Extracted records:
<<<<

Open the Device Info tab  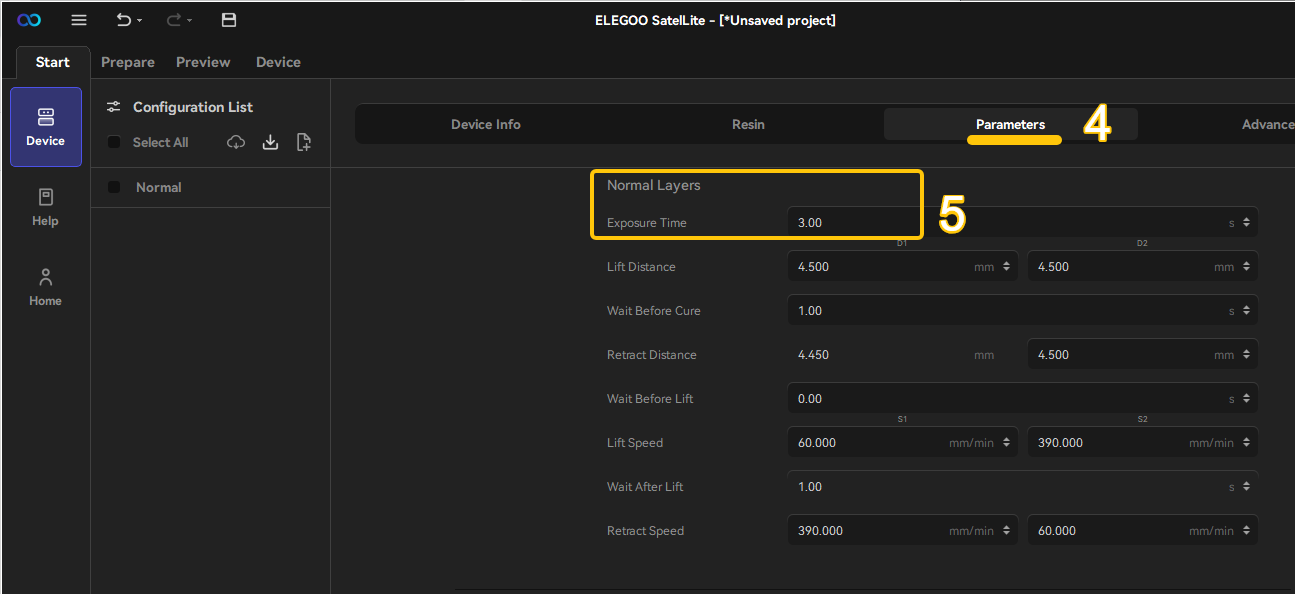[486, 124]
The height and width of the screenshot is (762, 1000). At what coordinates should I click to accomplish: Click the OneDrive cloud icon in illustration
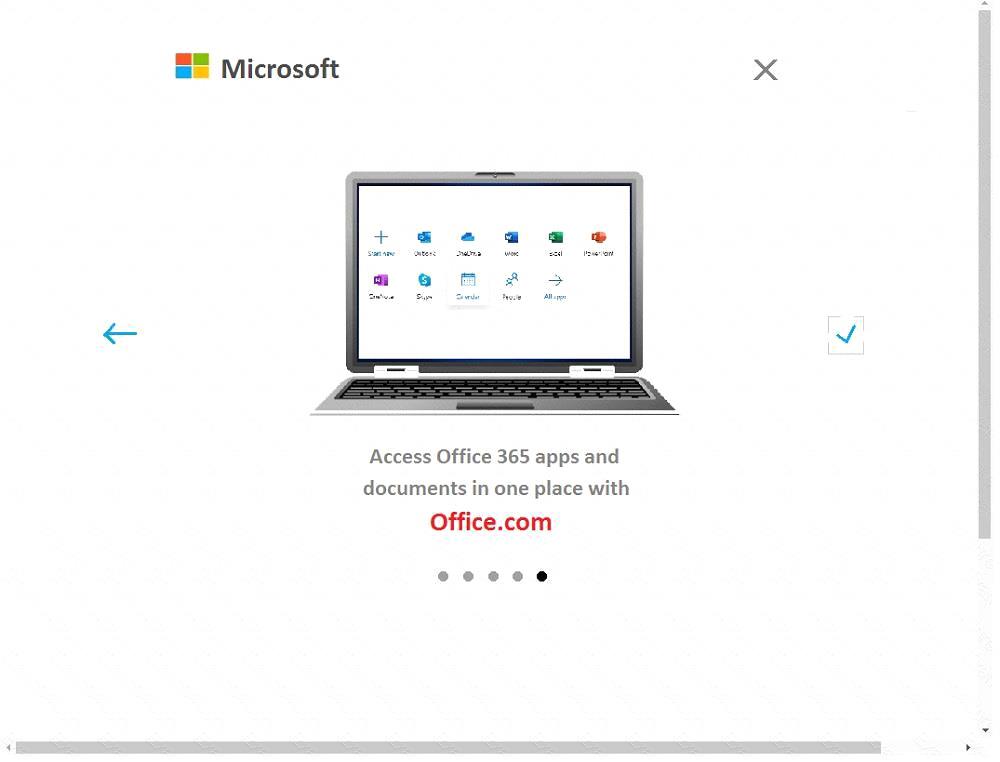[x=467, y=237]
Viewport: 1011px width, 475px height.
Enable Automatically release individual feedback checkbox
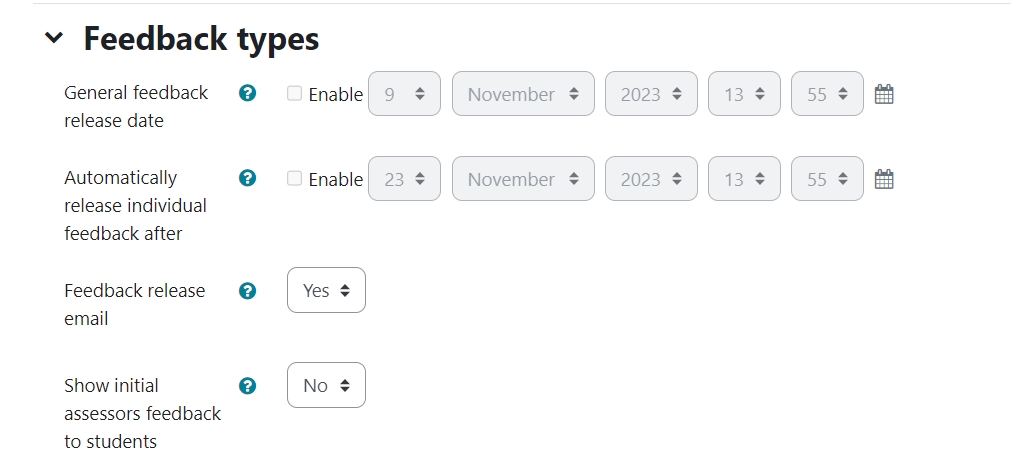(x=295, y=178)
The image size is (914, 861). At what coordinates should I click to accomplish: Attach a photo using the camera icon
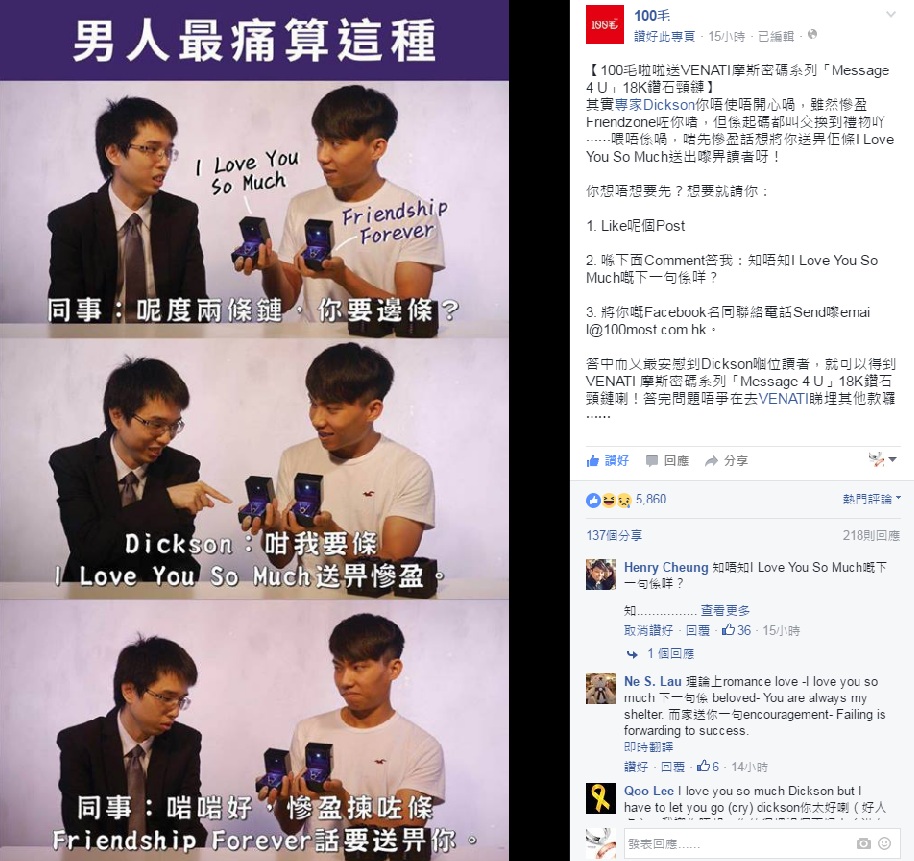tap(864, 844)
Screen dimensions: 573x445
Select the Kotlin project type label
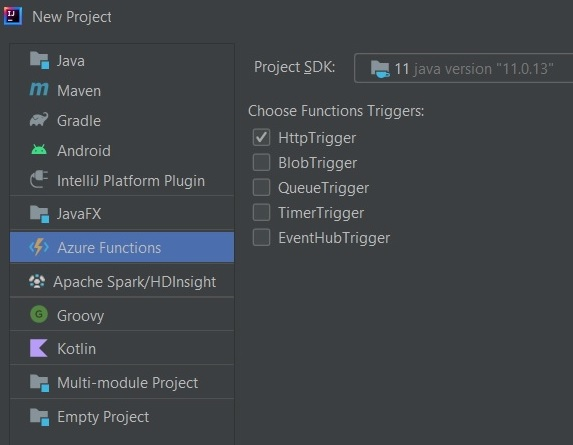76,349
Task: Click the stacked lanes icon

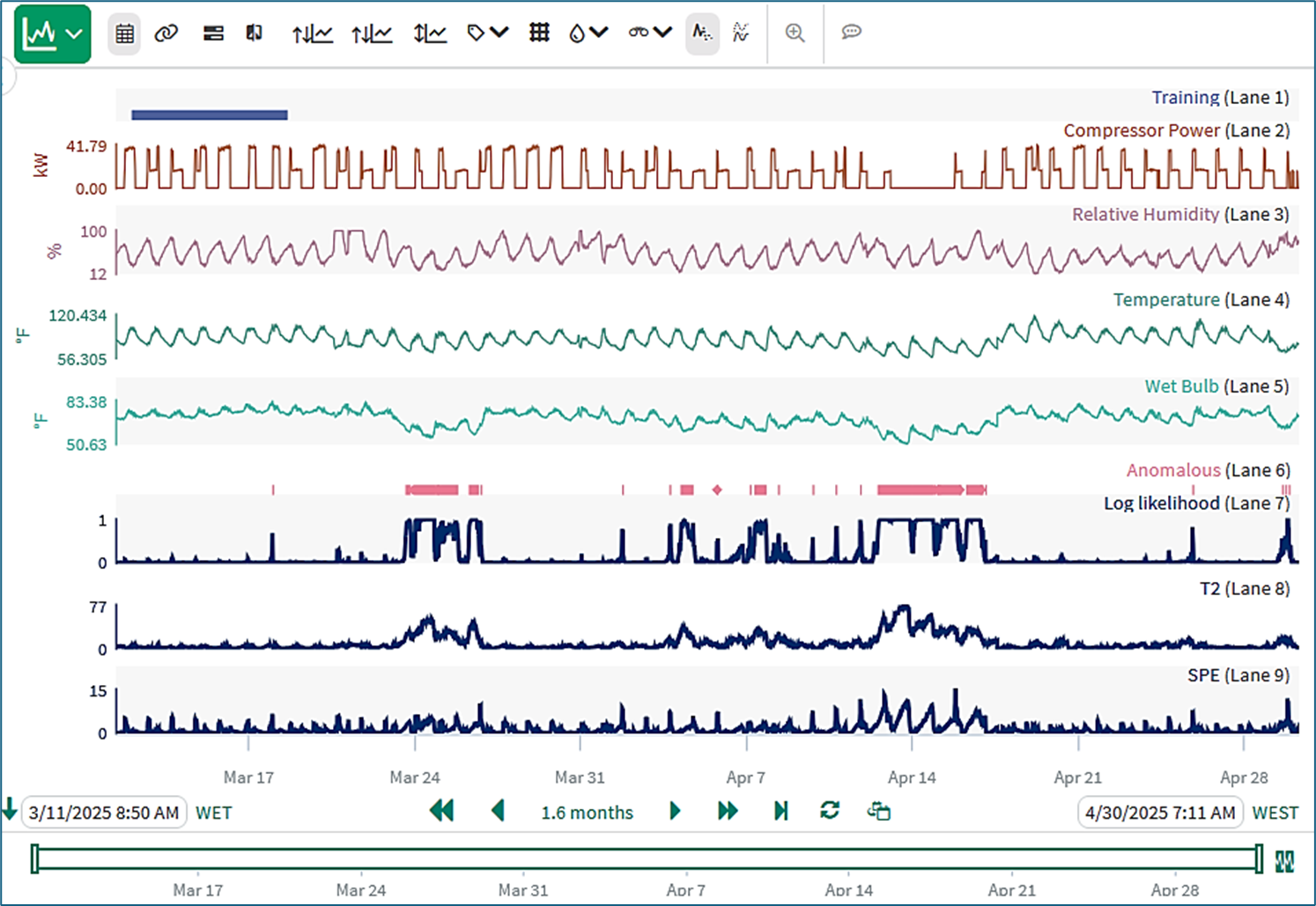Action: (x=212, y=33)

>>>>

_TASK_
Please set down exactly the lines from the one holding "The image size" through the last line of the entries, both ends included, and skip pictures.

_EXERCISE OUTPUT_
The image size is (914, 861). At what coordinates should I click to accomplish: Attach a photo using the camera icon
tap(864, 844)
Screen dimensions: 573x445
Select the Kotlin project type label
76,349
Task: Click the stacked lanes icon

Action: (x=212, y=33)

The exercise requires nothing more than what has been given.